Last Updated on November 3, 2017
It’s hard to imagine that it has been this long, but forty-five years ago on this date, 6 May, 1960, the “Twilight Zone“ episode that served as the namesake of this journal made its debut broadcast on CBS.
The story centered on an ad executive buried by the pressures of work and ambition searching frantically for an escape to a quieter, simpler place. Rod Serling‘s opening narration set the scene quite well:
“This is Gart Williams, age thirty-eight, a man protected by a suit of armor all held together by one bold. Just a moment ago, someone removed the bolt, and Mr. Williams’s protection fell away from him and left him a naked target. He’s been cannonaded this afternoon by all the enemies of his life.
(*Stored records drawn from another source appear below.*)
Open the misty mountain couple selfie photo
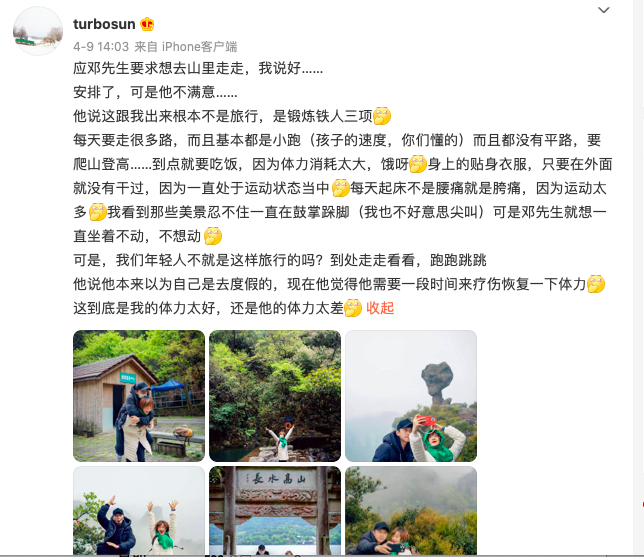The height and width of the screenshot is (557, 644). [x=411, y=511]
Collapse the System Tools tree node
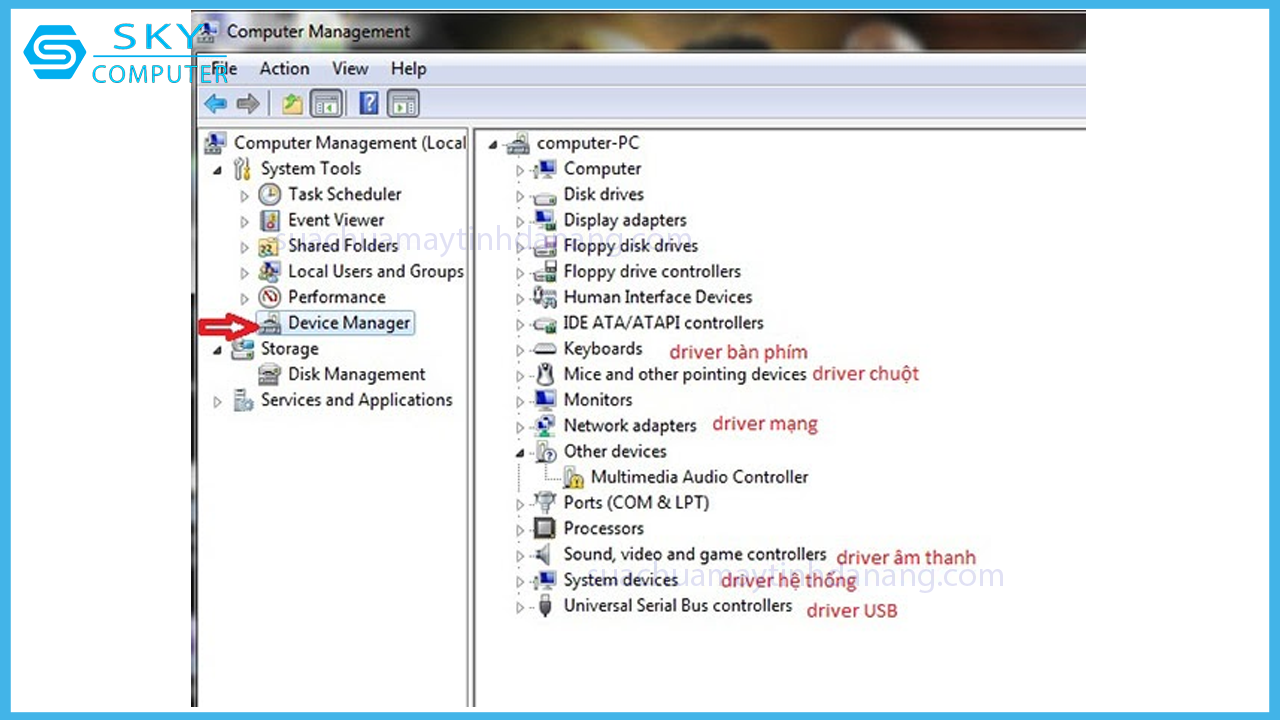 (218, 170)
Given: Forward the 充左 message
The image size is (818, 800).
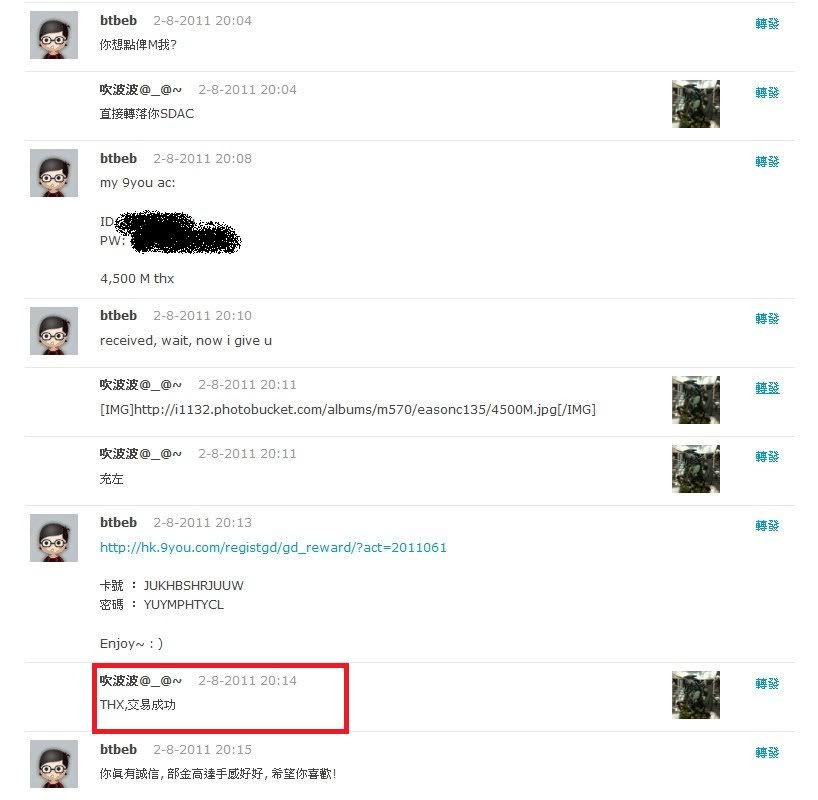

His insecurity has shelled him, his sensitivity has straddled him with humiliation, his deep-rooted disquiet about his own worth has zeroed in on him, landed on target, and blown him apart. Mr. Gart Williams, ad agency exec, who in just a moment will move into the Twilight Zone — in a desperate search for survival.”
I think all of us have been Gart Williams at some point. Some of us are always Gart Williams. The episode spoke to me in a lot of levels, obviously. It is a testament to Serling’s writing that it still speaks to so many people so clearly almost a half-century later.